L’information est passée presque inaperçue. Comme une évidence. Comme le ciel est bleu et comme les étoiles brillent la nuit. Plusieurs personnes ont été interceptées par la marine sénégalaise. Des jeunes, des mineurs. Des hommes et des femmes. Ils tentaient de quitter le Sénégal. À bord de deux pirogues de pêche, ils voulaient rallier l’Espagne. Ils étaient 186, entassés dans deux barques. Le communiqué laconique de la Direction de l’information et des relations publiques de l’armée (Dirpa), a été repris par quelques médias, sans susciter le débat. Des compatriotes qui tentent de gagner l’Europe, au prix d’une traversée insensée, ce n’est plus vraiment une surprise.
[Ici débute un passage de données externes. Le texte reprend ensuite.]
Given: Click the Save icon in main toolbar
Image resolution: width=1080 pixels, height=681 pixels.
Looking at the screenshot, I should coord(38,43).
Ces dernières années, il y a eu moins de candidats à l’immigration. Les côtes sénégalaises sont plus contrôlées. L’Europe, avec l’agence Frontex surveille, jusque dans nos frontières, les probables embarcations de migrants. Elle sous-traite même sa politique migratoire, à des pays africains. Ce qui a permis de baisser de 6 % le nombre de traversées irrégulières en 2019. Mais les tentatives, pour rallier « l’eldorado européen » continuent. Elles ne cesseront pas. Les Etats africains n’y peuvent rien. Pour justifier ces rêves fous d’un paradis chimérique, le sens commun évoque deux raisons. La pauvreté et l’absence de perspectives dans nos pays – ce qui incrimine nos dirigeants. Ou l’irresponsabilité de ces jeunes qui vont affronter les vagues de l’océan, et souvent l’esclavage dans les pays arabes.

C’est vrai, qu’il faut être un peu déraisonnable, pour dépenser des millions, et risquer sa vie. J’ai un ami qui a tenté le voyage, par la mer. Il m’a raconté les peurs qui l’ont accompagné durant son périple. Les vagues énormes, qui se soulèvent la nuit. Le mal de mer. Les crises d’angoisse de certains passagers. La mort, qui rôde, qui essouffle le cœur et la tête. Les prières que l’on ne parvient même plus à prononcer, lorsque la barque est au milieu de nulle part. Il m’a dit, qu’il a beaucoup pleuré. Sa souffrance a duré plusieurs jours. Son voyage était irréfléchi, m’a-t-il confié. Par contre, il a rencontré des gars qui étaient à leur énième essai. Qui ne reculeraient devant rien pour s’échouer en Europe.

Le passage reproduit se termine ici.